Vat de tekst over attestaties en kerkverband samen in twee zinnen.

*Gegeven tekst*:
• • • • • • •

Er komt hier nog een andere kwestie om de hoek kijken. Wie een attestatie uit een ander kerkverband zonder meer aanvaardt of zonder nader onderzoek een attestatie naar een ander kerkverband afgeeft, erkent daarmee de facto dat het een ieder vrij staat het kerkverband te verlaten, als dat hem of haar goed uitkomt. Maar dat gaat rechtstreeks in tegen wat kerken van de Reformatie altijd over de kerk hebben beleden. De Nederlandse Geloofsbelijdenis laat zich helder uit over de vraag hoe met het kerklidmaatschap moet worden omgegaan. Beslissend is of men de kerk waarin men – bijvoorbeeld door geboorte – een plaats heeft gekregen, kerk van Christus durft te noemen. Kort geformuleerd komt het hierop neer: wie deze vraag bevestigend beantwoordt, heeft niet het recht zijn kerk te verlaten. Wie daarentegen tot de conclusie komt dat zijn kerk dat etiket niet verdient, heeft de plicht die kerk te verlaten en zich bij die kerk aan te sluiten die wel kerk van Christus mag heten. Uit wat de kerk over zichzelf belijdt kan geen andere conclusie worden getrokken dan dat het wisselen van kerk(verband) om een andere dan een door Schrift of belijdenis gemotiveerde reden niet legitiem is. Het voorgestelde beleid ten aanzien van attestaties is daarmee duidelijk in tegenspraak. Wanneer zulk beleid werkelijkheid wordt, zou het van eerlijkheid getuigen de desbetreffende artikelen uit de Nederlandse Geloofsbelijdenis te schrappen.

• • • • • • •

*Gegevensfragment*:
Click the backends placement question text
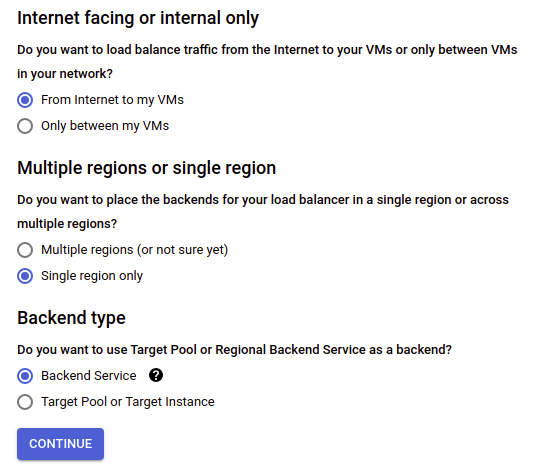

• • • • • • •

*Uitgewerkte opgave*: Wie een attestatie uit een ander kerkverband zonder meer aanvaardt of er zonder nader onderzoek een afgeeft, erkent in feite dat iedereen vrij is het kerkverband te verlaten wanneer dat uitkomt, en dat gaat in tegen wat de kerken van de Reformatie altijd over de kerk hebben beleden. Volgens de Nederlandse Geloofsbelijdenis mag wie zijn kerk kerk van Christus durft te noemen haar niet verlaten, zodat wisselen van kerkverband zonder reden uit Schrift of belijdenis niet legitiem is en het voorgestelde attestatiebeleid daarmee in tegenspraak is.